### [DIRECTIONS]
Please reply with one number only: how many lines in the entries below contain the string "computer".

*** EXCERPTED DATA ***

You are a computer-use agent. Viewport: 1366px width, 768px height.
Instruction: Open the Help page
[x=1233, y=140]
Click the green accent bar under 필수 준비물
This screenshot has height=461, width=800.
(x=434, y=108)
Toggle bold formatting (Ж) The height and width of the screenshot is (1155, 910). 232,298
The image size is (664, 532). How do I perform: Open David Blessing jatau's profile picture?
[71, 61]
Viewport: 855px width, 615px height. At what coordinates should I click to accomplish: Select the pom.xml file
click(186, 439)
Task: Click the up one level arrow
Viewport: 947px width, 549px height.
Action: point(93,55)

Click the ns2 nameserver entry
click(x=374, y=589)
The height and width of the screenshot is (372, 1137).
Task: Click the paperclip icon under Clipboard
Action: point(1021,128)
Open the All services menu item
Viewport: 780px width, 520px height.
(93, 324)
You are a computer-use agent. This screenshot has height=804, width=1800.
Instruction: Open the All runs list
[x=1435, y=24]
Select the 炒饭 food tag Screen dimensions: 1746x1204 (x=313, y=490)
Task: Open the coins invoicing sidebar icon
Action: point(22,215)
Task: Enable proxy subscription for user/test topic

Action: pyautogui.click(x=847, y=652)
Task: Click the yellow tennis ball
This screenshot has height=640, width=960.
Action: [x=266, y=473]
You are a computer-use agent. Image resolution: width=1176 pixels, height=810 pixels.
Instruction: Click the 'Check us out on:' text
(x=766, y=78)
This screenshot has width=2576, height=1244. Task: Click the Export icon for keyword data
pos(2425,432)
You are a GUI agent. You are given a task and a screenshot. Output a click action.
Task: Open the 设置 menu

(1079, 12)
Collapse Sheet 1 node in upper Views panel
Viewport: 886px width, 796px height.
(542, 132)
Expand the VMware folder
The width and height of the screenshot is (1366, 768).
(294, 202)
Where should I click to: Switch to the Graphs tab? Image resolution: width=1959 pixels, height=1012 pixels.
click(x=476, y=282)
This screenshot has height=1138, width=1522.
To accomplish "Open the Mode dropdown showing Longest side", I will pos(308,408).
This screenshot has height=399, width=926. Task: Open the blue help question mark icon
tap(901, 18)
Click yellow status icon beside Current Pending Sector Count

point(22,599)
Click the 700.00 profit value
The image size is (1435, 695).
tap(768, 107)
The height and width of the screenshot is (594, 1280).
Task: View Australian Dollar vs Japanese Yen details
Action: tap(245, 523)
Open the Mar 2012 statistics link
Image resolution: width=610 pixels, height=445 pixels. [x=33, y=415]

*** End of EXCERPTED DATA ***

### [ANSWER AREA]
3